Colin Fine colin at kindness.demon.co.uk
Wed Apr 6 17:34:58 EDT 2005

deborah wrote:

>On Wed, 6 Apr 2005, Colin Fine wrote:
>|Like several other posters, I also was brought up to speak a standard
>|(read 'middle-class') variety, and have 'It is I' and 'whom' in my
>|idiolect. But I nevertheless hold that they are part of a 'learned'
>|language that is acquired naturally by nobody.
>Okay, I gotta ask -- and I ask not to be provocative but because I'm
>genuinely confused -- how are these statements not contradictory?
>Unless you mean that you grew up saying "who" but had your hand slapped
>until you learned "whom".  Which was not the case for me; who/whom, like
>the remaining English subjunctive on conditionals, is just part of the
>language I learned to speak.  The rule came later, which is why I had
>such a hard time learning French; the teachers assumed that since I
>could use objects and subjects correctly in English I knew what they
>were, but I'd merely learned them as my natural language.
No, I'm not saying I had my hand slapped, but I certainly had parents 
who made it
very clear what was 'correct'.
I do not claim to remember the process of learning to speak, but I 
always knew that there
was a tension between what was 'correct' and the way people ordinarily 
spoke. Since I
had imbibed all my parents' class prejudices it was naturally important 
to me to speak
Language - all language - is governed by rules, even though most people 
are not consciously
aware of the rules they are applying and could not formulate them. Since 
English distinguishes
between 'I' and 'me' (and a few other like pairs) there must be rules 
that govern the choice
between them.
What Emonds argues is that the rule taught and mostly applied in 
prescriptive grammar ("use 'I'
for the subject and 'me' otherwise") is not a rule of English, in the 
sense that there is not enough
material in English for a learning child to deduce the concepts (subject 
and object) that that rule
requires. I am not saying that the concepts don't exist in the English 
child's language machine, but that
they will not correspond to the same categories in Latin.

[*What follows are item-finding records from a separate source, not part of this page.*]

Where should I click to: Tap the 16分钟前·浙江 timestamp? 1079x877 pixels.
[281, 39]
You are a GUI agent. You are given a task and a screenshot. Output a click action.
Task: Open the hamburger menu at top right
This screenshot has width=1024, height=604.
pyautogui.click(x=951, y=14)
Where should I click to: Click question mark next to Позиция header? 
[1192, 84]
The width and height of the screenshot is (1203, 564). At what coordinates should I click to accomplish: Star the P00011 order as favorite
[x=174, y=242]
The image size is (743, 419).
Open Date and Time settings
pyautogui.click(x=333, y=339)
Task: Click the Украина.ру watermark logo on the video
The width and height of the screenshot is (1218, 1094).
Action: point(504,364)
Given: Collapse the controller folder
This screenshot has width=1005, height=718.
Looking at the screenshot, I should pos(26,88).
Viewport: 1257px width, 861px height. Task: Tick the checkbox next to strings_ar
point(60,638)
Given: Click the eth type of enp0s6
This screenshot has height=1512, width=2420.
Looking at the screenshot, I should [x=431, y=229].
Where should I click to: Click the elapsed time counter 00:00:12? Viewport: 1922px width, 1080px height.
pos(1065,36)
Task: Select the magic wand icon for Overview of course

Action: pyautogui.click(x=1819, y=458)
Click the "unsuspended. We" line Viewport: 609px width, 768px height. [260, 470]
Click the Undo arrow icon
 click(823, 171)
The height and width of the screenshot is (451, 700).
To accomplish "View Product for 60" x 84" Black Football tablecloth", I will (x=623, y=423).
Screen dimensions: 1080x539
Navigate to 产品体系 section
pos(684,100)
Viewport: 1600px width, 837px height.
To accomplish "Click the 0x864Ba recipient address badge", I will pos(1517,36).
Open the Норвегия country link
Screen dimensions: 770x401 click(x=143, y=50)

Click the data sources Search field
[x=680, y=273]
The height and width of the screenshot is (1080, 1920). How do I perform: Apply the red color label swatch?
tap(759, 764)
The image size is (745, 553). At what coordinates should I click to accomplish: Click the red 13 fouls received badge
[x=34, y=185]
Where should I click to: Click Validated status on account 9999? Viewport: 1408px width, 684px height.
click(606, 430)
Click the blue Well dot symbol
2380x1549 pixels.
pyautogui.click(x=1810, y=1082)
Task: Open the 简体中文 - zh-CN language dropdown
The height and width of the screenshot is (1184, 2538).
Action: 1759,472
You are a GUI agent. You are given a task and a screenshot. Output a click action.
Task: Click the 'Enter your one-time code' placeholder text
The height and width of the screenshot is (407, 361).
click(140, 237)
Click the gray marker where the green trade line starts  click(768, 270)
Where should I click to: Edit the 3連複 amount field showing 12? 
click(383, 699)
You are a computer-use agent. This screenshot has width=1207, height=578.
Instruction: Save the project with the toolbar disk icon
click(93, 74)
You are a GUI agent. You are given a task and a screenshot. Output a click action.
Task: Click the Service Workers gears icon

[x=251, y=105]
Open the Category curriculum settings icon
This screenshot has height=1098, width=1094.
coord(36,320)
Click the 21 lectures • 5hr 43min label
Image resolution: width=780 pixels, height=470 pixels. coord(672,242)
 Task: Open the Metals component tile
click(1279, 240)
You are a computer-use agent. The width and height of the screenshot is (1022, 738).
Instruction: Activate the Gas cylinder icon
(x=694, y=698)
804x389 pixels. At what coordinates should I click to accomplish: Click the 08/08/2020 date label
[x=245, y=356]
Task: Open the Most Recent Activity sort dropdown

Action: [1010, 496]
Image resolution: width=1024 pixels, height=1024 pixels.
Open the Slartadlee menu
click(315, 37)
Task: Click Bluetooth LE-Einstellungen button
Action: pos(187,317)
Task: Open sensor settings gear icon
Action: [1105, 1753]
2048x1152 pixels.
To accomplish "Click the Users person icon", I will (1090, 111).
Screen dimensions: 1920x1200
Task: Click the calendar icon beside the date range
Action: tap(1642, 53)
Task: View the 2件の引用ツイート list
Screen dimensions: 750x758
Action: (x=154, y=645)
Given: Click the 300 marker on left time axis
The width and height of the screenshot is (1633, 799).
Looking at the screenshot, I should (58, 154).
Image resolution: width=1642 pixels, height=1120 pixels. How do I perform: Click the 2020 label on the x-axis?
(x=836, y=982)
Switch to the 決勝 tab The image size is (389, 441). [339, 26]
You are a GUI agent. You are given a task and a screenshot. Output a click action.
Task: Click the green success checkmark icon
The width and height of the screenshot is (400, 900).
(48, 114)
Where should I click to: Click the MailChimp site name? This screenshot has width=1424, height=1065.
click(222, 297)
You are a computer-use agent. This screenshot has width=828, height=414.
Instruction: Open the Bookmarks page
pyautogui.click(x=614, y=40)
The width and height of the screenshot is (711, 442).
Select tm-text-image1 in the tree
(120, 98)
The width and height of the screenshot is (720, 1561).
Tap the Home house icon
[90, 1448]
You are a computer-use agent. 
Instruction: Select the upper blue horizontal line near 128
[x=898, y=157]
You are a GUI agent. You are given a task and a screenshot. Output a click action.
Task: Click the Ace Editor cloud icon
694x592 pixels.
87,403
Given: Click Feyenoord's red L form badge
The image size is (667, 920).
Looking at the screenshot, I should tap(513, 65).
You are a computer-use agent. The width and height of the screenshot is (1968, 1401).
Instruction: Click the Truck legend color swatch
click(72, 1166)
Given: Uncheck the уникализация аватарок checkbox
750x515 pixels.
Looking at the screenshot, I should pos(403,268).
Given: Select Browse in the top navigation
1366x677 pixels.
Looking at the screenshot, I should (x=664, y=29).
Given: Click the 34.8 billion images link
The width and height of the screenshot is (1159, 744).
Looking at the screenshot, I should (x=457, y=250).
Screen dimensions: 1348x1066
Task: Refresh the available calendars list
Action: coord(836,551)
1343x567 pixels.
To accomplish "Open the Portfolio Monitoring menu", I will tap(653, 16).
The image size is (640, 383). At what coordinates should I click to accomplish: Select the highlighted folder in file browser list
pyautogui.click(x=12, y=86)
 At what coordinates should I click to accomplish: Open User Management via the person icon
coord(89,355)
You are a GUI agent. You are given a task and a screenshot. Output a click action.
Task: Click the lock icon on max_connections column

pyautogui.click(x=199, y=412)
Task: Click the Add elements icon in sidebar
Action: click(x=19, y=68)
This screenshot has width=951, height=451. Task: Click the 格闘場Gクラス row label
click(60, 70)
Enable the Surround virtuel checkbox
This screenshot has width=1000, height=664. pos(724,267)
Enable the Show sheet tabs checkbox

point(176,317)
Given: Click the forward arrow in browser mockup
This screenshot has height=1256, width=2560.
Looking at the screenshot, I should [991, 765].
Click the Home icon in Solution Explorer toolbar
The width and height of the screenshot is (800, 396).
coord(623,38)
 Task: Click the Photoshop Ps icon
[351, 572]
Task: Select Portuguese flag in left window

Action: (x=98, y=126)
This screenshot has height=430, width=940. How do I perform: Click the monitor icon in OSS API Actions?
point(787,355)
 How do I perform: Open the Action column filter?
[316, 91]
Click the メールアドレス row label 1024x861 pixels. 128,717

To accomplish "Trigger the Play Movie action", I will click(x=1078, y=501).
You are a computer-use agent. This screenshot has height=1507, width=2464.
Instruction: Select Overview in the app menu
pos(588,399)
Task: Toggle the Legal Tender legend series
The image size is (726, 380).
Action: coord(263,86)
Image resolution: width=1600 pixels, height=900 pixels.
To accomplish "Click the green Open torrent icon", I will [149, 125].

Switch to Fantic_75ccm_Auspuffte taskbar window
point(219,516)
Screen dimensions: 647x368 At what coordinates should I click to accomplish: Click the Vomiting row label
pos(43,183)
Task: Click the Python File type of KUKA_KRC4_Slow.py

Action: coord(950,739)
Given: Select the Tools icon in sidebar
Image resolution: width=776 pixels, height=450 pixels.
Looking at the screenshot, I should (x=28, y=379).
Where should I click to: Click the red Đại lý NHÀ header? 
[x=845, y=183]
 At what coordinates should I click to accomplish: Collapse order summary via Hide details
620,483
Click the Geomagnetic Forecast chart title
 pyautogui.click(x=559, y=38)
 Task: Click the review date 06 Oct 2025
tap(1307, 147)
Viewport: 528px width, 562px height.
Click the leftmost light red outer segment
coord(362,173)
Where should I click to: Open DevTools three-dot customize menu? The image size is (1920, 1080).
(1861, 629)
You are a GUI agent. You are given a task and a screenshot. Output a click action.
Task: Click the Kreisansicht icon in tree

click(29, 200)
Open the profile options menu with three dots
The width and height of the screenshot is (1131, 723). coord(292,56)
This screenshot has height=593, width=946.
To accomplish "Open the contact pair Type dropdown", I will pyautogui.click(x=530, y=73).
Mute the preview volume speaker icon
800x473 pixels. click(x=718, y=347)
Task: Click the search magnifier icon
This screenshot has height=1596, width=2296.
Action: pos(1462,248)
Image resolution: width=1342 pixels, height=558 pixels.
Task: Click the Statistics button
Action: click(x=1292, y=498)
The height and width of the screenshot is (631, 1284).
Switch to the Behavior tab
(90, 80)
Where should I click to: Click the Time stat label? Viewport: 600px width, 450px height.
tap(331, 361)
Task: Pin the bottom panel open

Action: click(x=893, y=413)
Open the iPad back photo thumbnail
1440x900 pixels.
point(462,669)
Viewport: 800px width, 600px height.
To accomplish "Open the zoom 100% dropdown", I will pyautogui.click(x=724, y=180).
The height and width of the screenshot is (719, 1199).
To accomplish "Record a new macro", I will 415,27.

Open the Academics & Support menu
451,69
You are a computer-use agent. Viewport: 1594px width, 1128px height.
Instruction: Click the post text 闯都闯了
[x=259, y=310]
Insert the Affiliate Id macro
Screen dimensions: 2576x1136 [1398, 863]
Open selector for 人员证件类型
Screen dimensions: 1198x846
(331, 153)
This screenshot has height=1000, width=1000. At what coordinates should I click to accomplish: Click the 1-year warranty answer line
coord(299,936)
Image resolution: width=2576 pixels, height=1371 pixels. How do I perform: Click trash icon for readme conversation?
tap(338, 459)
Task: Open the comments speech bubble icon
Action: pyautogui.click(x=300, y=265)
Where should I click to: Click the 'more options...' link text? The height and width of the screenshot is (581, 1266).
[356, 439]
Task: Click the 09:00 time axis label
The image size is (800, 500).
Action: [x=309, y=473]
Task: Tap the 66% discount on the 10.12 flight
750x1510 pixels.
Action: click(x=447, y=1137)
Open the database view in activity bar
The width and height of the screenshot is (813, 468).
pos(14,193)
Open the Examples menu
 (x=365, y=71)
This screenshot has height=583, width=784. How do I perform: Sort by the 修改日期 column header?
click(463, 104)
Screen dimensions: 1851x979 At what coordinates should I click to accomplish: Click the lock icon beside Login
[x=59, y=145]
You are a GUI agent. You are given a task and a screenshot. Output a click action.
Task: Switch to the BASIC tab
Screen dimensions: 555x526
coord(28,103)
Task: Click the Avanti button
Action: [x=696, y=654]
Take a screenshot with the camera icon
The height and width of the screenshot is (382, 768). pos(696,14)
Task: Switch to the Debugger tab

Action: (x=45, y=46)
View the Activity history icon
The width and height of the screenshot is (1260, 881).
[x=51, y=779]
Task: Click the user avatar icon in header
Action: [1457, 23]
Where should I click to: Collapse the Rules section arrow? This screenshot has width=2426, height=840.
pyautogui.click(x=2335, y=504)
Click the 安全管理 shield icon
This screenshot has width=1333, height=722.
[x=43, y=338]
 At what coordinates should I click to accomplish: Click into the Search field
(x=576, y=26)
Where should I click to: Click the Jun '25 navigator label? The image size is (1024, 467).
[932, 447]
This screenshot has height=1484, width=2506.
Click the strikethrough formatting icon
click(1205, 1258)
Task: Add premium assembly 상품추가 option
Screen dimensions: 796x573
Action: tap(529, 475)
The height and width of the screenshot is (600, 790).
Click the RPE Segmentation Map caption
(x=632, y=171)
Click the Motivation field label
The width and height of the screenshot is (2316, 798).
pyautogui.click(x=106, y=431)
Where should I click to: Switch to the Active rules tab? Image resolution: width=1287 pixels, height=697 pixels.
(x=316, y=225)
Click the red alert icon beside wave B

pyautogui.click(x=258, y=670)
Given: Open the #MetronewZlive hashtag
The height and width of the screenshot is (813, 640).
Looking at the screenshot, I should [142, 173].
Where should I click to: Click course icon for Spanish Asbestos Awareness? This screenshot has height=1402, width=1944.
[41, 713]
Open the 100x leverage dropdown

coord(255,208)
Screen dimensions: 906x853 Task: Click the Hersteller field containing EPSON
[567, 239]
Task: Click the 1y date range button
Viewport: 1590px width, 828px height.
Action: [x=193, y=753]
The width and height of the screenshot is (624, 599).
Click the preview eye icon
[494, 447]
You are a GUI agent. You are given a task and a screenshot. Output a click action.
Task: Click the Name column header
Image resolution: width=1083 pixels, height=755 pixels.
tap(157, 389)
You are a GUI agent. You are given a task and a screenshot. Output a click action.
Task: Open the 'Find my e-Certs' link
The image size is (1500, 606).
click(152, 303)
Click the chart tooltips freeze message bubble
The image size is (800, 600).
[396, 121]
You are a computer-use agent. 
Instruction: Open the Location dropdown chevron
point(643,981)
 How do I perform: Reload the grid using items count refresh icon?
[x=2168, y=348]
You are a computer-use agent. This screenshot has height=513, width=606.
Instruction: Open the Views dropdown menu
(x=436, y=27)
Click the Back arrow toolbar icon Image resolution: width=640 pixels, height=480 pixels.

Now I realise I have been making a mistake in this discussion, in 
insisting that 'It is I' cannot be part of
a child's natural language. This is wrong, and I apologise to Philip and 
anybody else I have contradicted on this.

But, I will still claim that the child that learns 'It is I' will not 
have learned the rule that the prescriptive grammarians
would have us apply: that child will have constructed a different rule 
to account for observation - perhaps just that
this is an irregularity and this one phrase requires.
The evidence for this argument (though in respect of other uses of 'I', 
not this one) is in the hypercorrections I
referred to before, such as 'between you and I', and 'from my wife and 
I'. In the traditional view, these are as
wrong as 'him and me went', and for the same reason: the pronouns are in 
the wrong case. They are also, I
suggest, unnatural in the same way as 'It is I' - they are learned 
forms. So why do people say something that is
neither natural to them, nor according to the rule? Clearly because they 
do not fully understand the rule.

But children don't need to understand the dozens of rules they apply 
every day in speaking and listening. Once they have learned to use even 
a complicated construction like 'What did you go into the garden for?' 
they rarely get it wrong.
Which suggests that there are (at least) two radically different kinds 
of rule: the ones that everybody has unconsciously and hardly ever gets 
wrong; and the ones that some people get wrong a lot of the time.